Mail Transfer Agent Strict Transport Security (MTA-STS) est une norme qui permet de chiffrer les messages envoyés entre deux serveurs de messagerie. Elle spécifie que les emails ne peuvent être envoyés que via une connexion chiffrée Transport Layer Security (TLS), ce qui empêche l’interception par des cybercriminels. SMTP seul ne fournit aucune sécurité, ce qui le rend vulnérable aux attaques de type man-in-the-middle où les communications sont interceptées et potentiellement modifiées.
De plus, le chiffrement est optionnel dans SMTP, ce qui signifie que les emails peuvent être envoyés en clair. Sans MTA-STS, un attaquant peut intercepter la communication et forcer l’envoi du message en texte clair. En 2026, MTA-STS est devenu un contrôle de sécurité standard pour les organisations traitant des communications sensibles.
En mettant en place DMARC, vous bénéficiez de l’arrêt des tentatives de phishing paraissant provenir de votre domaine, d’une confiance renforcée de vos clients, d’un risque cyber réduit ainsi que du respect des exigences des plateformes d’envoi en masse, comme Google, Yahoo et Microsoft.
DMARC renforce la conformité avec PCI DSS 4.0 et améliore la résilience globale de l’organisation face à l’évolution des menaces cyber. Une fois la politique en p=reject (application), DMARC bloque la fraude fournisseurs, la prise de contrôle de comptes et l’usurpation d’identité par email en empêchant les acteurs malveillants d’utiliser votre domaine pour envoyer des emails de phishing ou réaliser des attaques de fraude au Président (BEC). Selon le rapport Data Breach Investigations Report de Verizon 2025, les attaques BEC constituent plus de 17 à 22% de tous les incidents d’ingénierie sociale.
Red Sift OnDMARC accélère le parcours DMARC grâce à la découverte automatisée des expéditeurs, à des corrections préconisées, à la détection des anomalies et à des accès par rôle pour les équipes globales. À partir de 2026, les principales plateformes permettent aux entreprises d’atteindre l’application p=reject (enforcement) en 6 à 8 semaines, contre six mois auparavant.
L’un des bénéfices les plus fréquemment rapportés d’OnDMARC est le délai moyen de 6 à 8 semaines pour atteindre l’application totale. La puissante automatisation de la plateforme analyse en continu ce qui se passe sur votre domaine, mettant en avant des alertes précises sur les changements à effectuer et où. En 24 heures après l’ajout de votre enregistrement DMARC spécifique dans le DNS, OnDMARC commence à analyser et afficher les rapports DMARC dans des tableaux de bord clairs.

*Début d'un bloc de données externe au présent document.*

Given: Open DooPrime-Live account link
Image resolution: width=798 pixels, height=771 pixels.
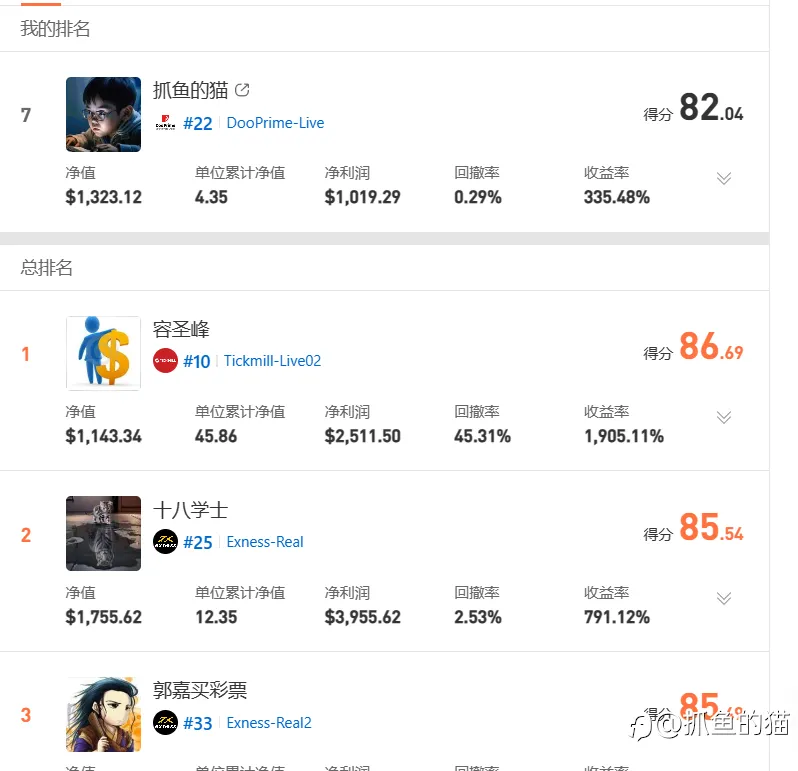Looking at the screenshot, I should click(x=275, y=123).
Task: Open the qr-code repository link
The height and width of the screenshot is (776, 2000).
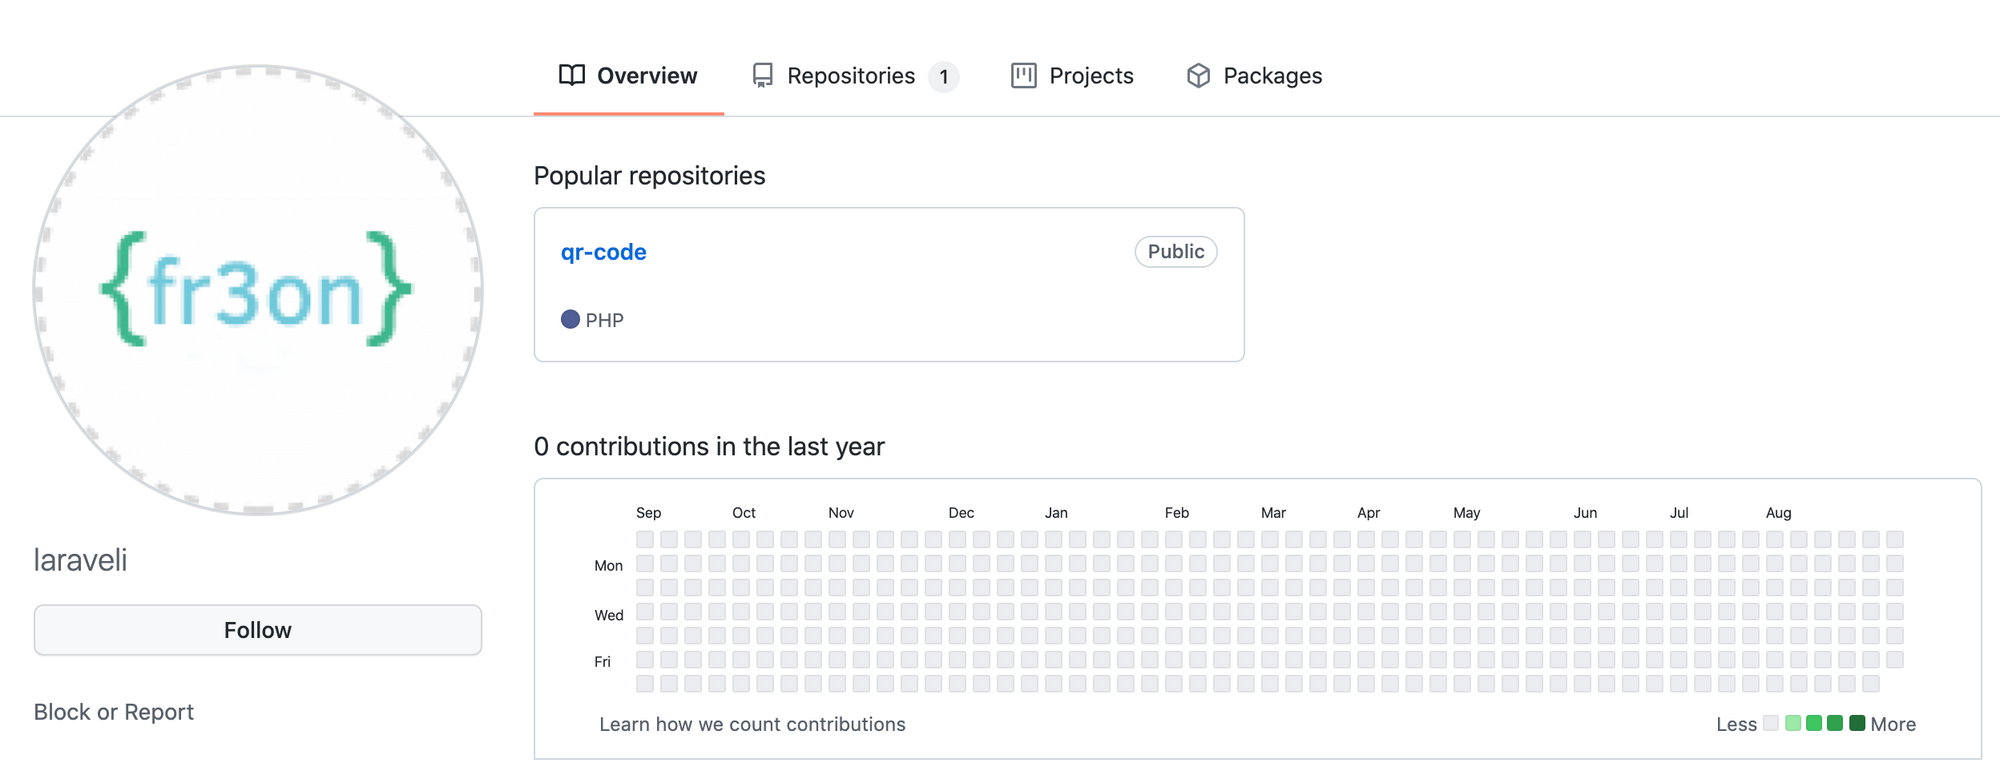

Les principaux fournisseurs d’email, dont Microsoft, Google et Yahoo, exigent désormais la mise en place de DMARC pour les expéditeurs d’emails en masse (organisations envoyant plus de 5 000 emails par jour) depuis 2024-2025, et ces exigences sont devenues standard en 2026.
En plus des exigences des fournisseurs de boîtes de réception, certains secteurs et réglementations gouvernementales tendent vers l’obligation de DMARC. Les agences fédérales américaines sont tenues d’utiliser DMARC, tout comme les établissements de paiement réglementés par DORA. De plus, la mise en œuvre de DMARC renforce la conformité avec PCI DSS 4.0, le RGPD, et NIS2. Pour la cybersécurité, la sécurité des emails et les équipes IT, s’assurer que la sécurité des emails de votre organisation soit conforme aux bonnes pratiques internationales et aux exigences en vigueur est essentiel.